If that sounds a bit like the Turing Test, it’s not dissimilar. But while Alan Turing’s famous game challenges participants to differentiate humans and computers from the text-based responses, true AGI goes beyond wanting to merely mimic human intelligence.

And although generative AI models like ChatGPT and Google Gemini are already smart enough to hold very convincing conversations, they do so by using their ‘training’ to predict what the next best word in the sentence should be.

AGI, on the other hand, seeks deeper, self-directed comprehension. It effectively has its own independent consciousness, that is able to autonomously learn, understand, communicate and form goals without the guiding hand of a human.

To level up from the AI we have now, AGI needs to demonstrate a combination of physical and intellectual traits that we’d normally associate with organic lifeforms.

Intuitive visual and auditory perception, for example, that goes beyond basic identification that tools like Google Lens can already achieve; creativity that isn’t merely an aggregated regurgitation of what has gone before; problem solving that improves upon learned diagnostics to incorporate a form of common sense. Only artificial intelligence that can demonstrate independent reasoning, learning and empathy can be regarded as true AGI.

When will we reach artificial general intelligence?

Google AI on phone in front of AI sign

(Image credit: Shutterstock)

The word ‘hypothetical’ in IBM’s above definition of AGI may sound disappointing to AI advocates and reassuring to those fearing the rise of our digital overlords. But AGI’s fruition is seen by most commentators as a matter of when rather than if.

Indeed, some researchers think that it has already arrived. A Google engineer (since fired) claimed in 2022 that the company’s LaMDA chatbot understood its own personhood and was indistinguishable from “a 7-year-old, 8-year-old kid that happens to know physics”. And a 2025 study in which OpenAI’s GPT-4.5 is claimed to have passed the Turing Test is seen as further proof. But most experts see this view as having jumped the gun on the basis that these models have only mastered the game of imitation, rather than developed their own general intelligence.

Ray Kurzweil predicts that AGI is just around the corner. The trusted academic, who has a track record for anticipating leaps forward in artificial intelligence, foretold its advent in the 2030s in his 2005 book “The Singularity Is Near”. He subsequently doubled down on this prediction in 2024’s “The Singularity Is Nearer”, stating that artificial intelligence will “reach human levels by around 2029” and will go on to “multiply the human biological machine intelligence of our civilization a billion-fold”.

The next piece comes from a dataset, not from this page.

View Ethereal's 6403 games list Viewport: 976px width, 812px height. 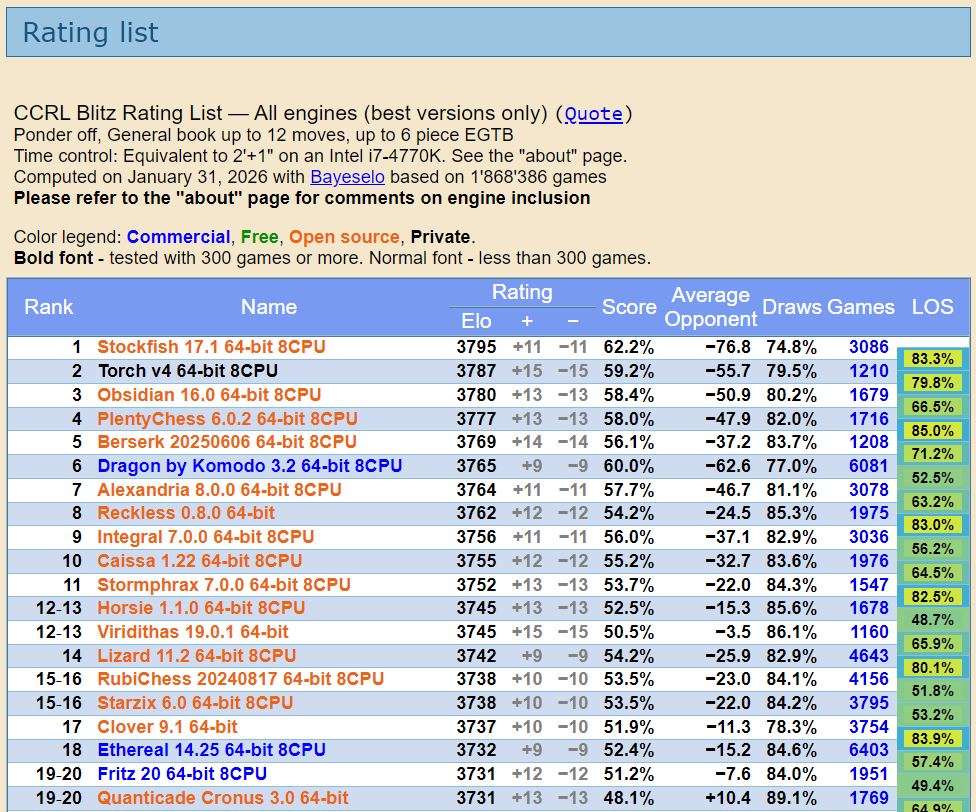coord(868,750)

Kurzweil is more optimistic than most. In 2022, the “Expert Survey on Progress in AI” received responses from 738 machine learning researchers. When asked for a forecast of when there would be a 50% chance of high-level machine intelligence (which shares many of the same traits as AGI), the average prediction was 2059. The emergence in the second half of the 21st century is a timeline shared by many moderate estimators.

For others, however, the notion of computers reaching a human-like level of sentience is the domain only of the science fiction genre — or, at best, way beyond our lifetimes.

Are any of the chatbots that currently exist AGI?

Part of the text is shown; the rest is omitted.